* _Your instructions_:
Would you please set down the data again exactly as given, excluding the pictures?
********
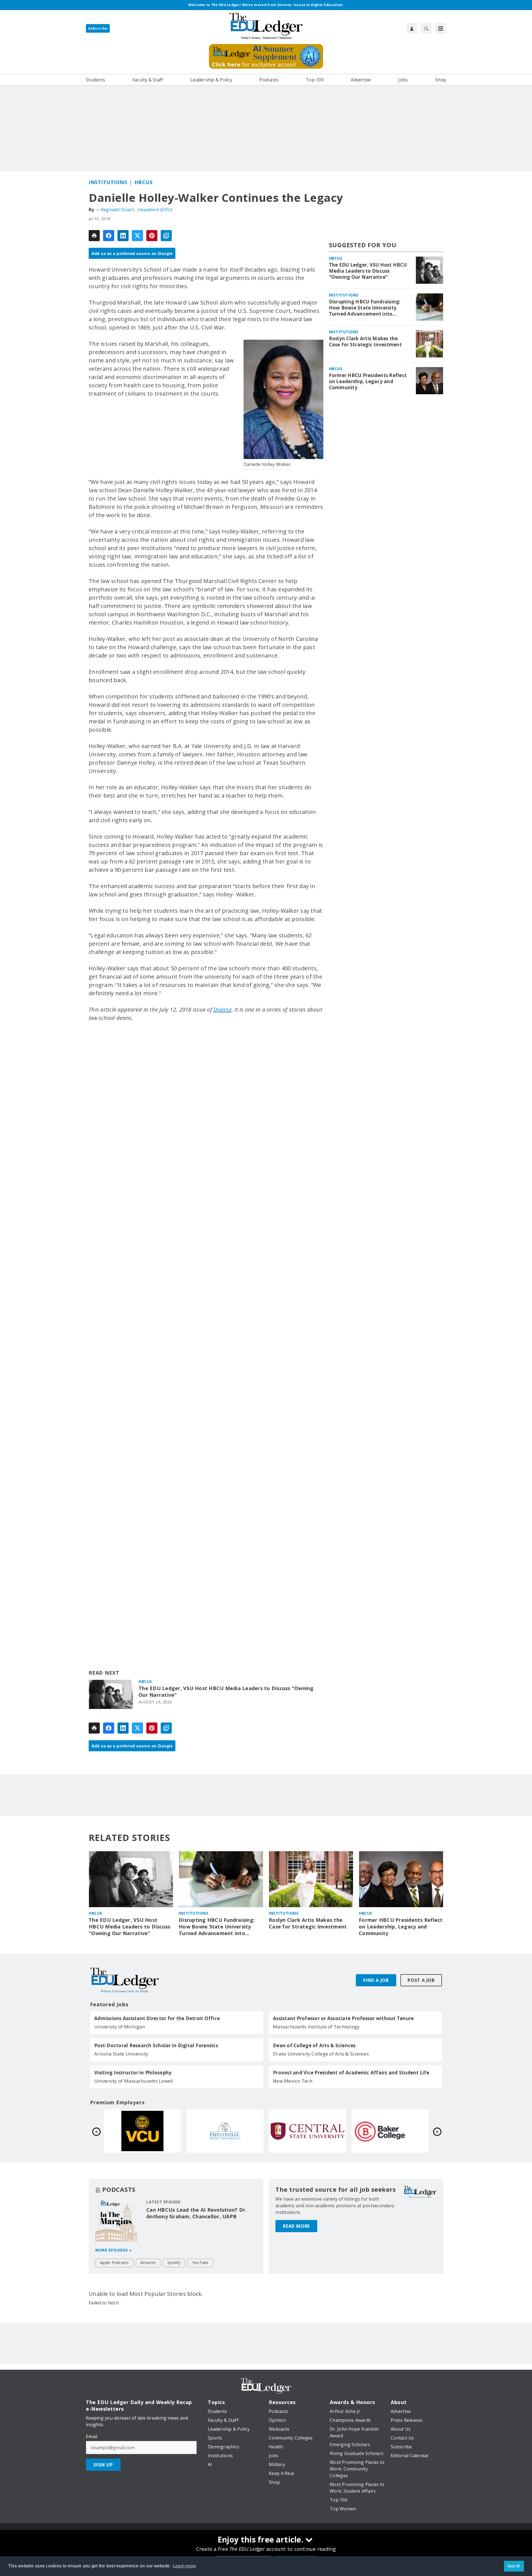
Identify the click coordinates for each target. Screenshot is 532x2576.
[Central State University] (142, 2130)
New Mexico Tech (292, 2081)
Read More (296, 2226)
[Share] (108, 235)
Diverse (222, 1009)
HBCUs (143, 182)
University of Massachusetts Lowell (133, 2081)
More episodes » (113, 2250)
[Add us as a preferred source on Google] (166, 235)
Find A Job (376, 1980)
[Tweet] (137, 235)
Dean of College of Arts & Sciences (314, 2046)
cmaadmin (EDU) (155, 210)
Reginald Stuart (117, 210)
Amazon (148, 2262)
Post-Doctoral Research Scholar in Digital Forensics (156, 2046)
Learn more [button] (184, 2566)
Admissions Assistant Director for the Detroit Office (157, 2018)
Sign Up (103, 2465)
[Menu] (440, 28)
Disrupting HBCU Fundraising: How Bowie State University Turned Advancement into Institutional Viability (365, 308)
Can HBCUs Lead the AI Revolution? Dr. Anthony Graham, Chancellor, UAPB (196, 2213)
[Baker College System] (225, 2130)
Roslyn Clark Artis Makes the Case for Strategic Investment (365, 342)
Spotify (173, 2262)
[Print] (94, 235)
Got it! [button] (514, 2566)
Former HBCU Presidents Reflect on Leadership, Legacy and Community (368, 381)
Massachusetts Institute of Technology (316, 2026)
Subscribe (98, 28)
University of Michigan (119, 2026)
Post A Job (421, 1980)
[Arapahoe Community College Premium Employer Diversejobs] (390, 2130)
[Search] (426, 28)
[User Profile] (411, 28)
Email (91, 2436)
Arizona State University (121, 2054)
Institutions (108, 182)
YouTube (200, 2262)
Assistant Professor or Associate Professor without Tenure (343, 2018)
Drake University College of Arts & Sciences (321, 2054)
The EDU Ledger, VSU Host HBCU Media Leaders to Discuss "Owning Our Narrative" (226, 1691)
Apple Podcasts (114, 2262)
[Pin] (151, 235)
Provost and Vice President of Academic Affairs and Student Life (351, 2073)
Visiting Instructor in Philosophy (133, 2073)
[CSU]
********
* _Solved exercise_:
Identify the click coordinates for each target. Screenshot is 532x2576.
[Central State University] (142, 2130)
New Mexico Tech (292, 2081)
Read More (296, 2226)
[Share] (108, 235)
Diverse (222, 1009)
HBCUs (143, 182)
University of Massachusetts Lowell (133, 2081)
More episodes » (113, 2250)
[Add us as a preferred source on Google] (166, 235)
Find A Job (376, 1980)
[Tweet] (137, 235)
Dean of College of Arts & Sciences (314, 2046)
cmaadmin (EDU) (155, 210)
Reginald Stuart (117, 210)
Amazon (148, 2262)
Post-Doctoral Research Scholar in Digital Forensics (156, 2046)
Learn more [button] (184, 2566)
Admissions Assistant Director for the Detroit Office (157, 2018)
Sign Up (103, 2465)
[Menu] (440, 28)
Disrupting HBCU Fundraising: How Bowie State University Turned Advancement into Institutional Viability (365, 308)
Can HBCUs Lead the AI Revolution? Dr. Anthony Graham, Chancellor, UAPB (196, 2213)
[Baker College System] (225, 2130)
Roslyn Clark Artis Makes the Case for Strategic Investment (365, 342)
Spotify (173, 2262)
[Print] (94, 235)
Got it! [button] (514, 2566)
Former HBCU Presidents Reflect on Leadership, Legacy and Community (368, 381)
Massachusetts Institute of Technology (316, 2026)
Subscribe (98, 28)
University of Michigan (119, 2026)
Post A Job (421, 1980)
[Arapahoe Community College Premium Employer Diversejobs] (390, 2130)
[Search] (426, 28)
[User Profile] (411, 28)
Email (91, 2436)
Arizona State University (121, 2054)
Institutions (108, 182)
YouTube (200, 2262)
Assistant Professor or Associate Professor without Tenure (343, 2018)
Drake University College of Arts & Sciences (321, 2054)
The EDU Ledger, VSU Host HBCU Media Leaders to Discuss "Owning Our Narrative" (226, 1691)
Apple Podcasts (114, 2262)
[Pin] (151, 235)
Provost and Vice President of Academic Affairs and Student Life (351, 2073)
Visiting Instructor in Philosophy (133, 2073)
[CSU]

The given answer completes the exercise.